ABOUT THIS EXERCISE -> Swap "screenshot" for "screen capture" in the lines starting at the line containing "At what (x,y)" and ending at the line containing "Looking at the", keeping everything else unchanged. Give only those lines, without the pictures.

SOURCE DATA ->
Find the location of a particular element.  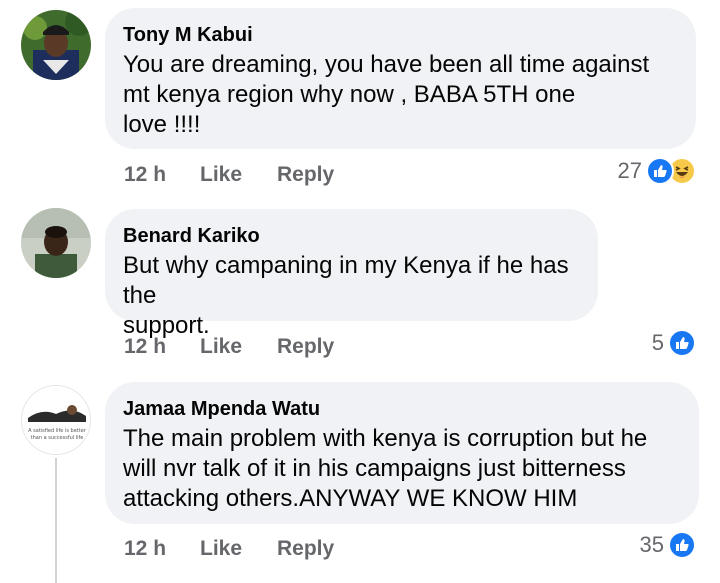

comment-line: attacking others.ANYWAY WE KNOW HIM is located at coordinates (350, 498).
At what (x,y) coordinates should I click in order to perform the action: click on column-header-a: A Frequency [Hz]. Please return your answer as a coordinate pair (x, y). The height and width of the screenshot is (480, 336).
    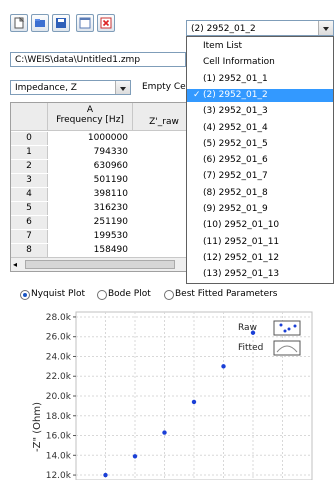
    Looking at the image, I should click on (90, 117).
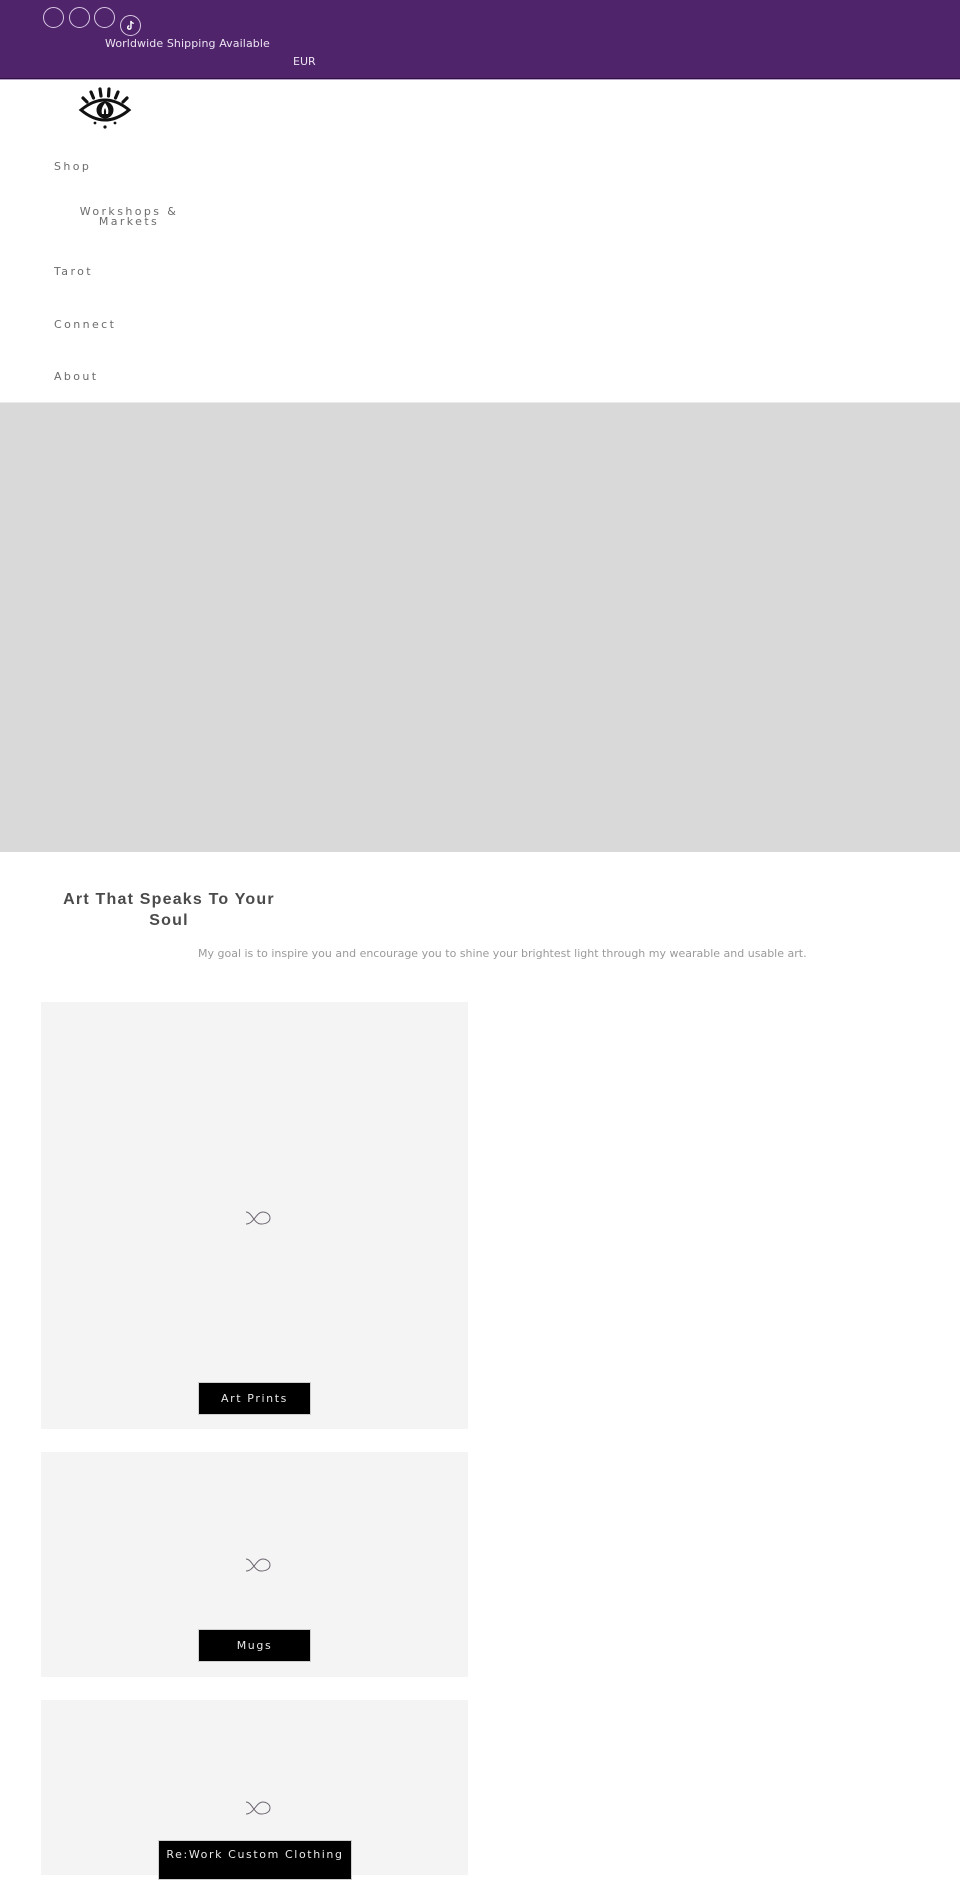 This screenshot has width=960, height=1880. I want to click on nav-item-shop: Shop, so click(72, 166).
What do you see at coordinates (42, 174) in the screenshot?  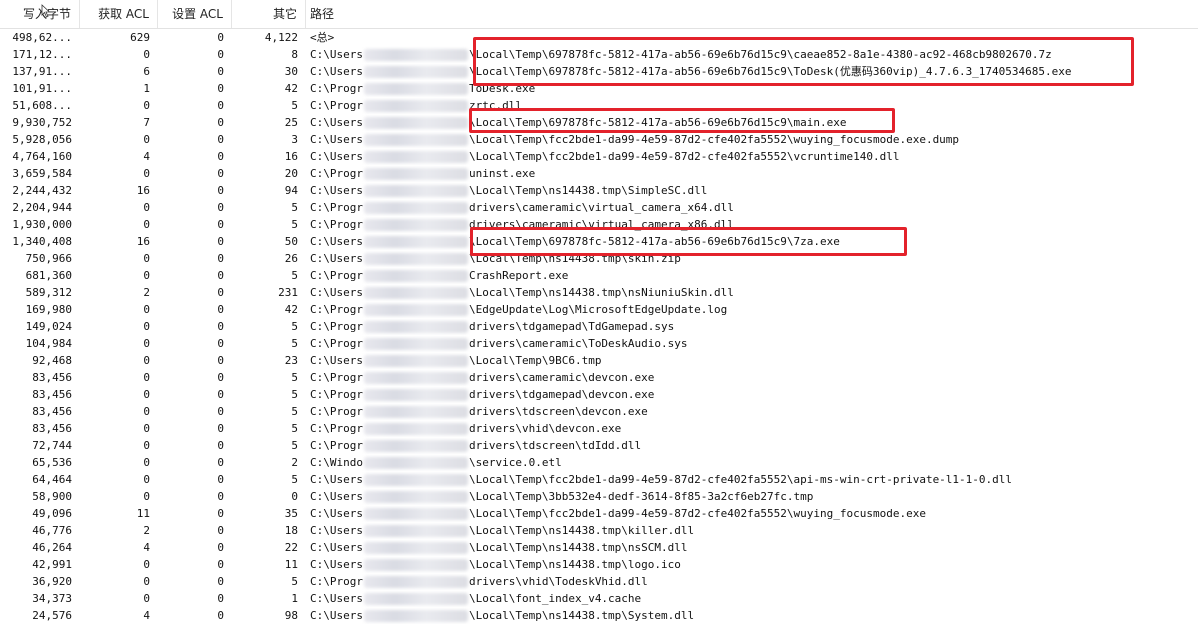 I see `write-bytes-cell: 3,659,584` at bounding box center [42, 174].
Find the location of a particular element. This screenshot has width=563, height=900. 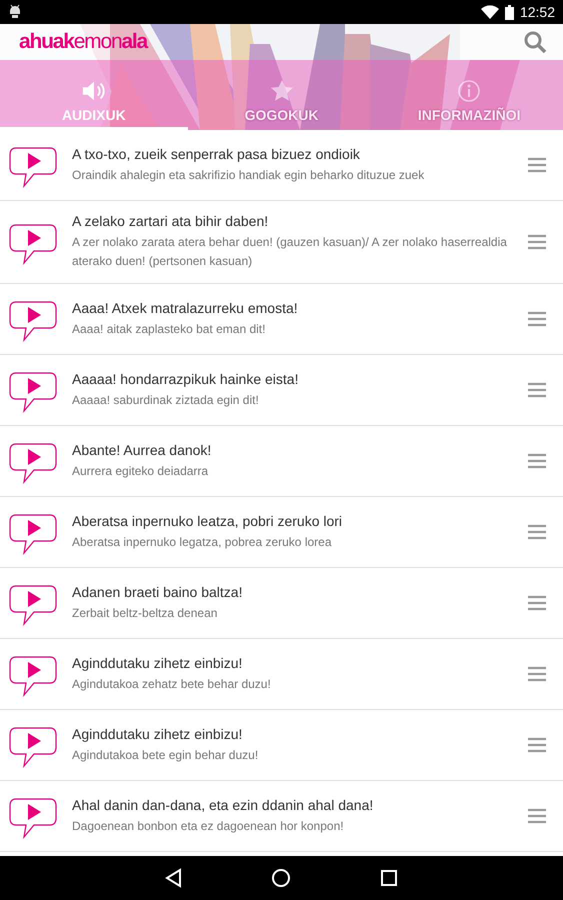

phrase-translation: Zerbait beltz-beltza denean is located at coordinates (145, 613).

EXPECTED ANSWER ->
At what (x,y) coordinates should I click in order to perform the action: click on column-header-a: A Frequency [Hz]. Please return your answer as a coordinate pair (x, y). The height and width of the screen capture is (480, 336).
    Looking at the image, I should click on (90, 117).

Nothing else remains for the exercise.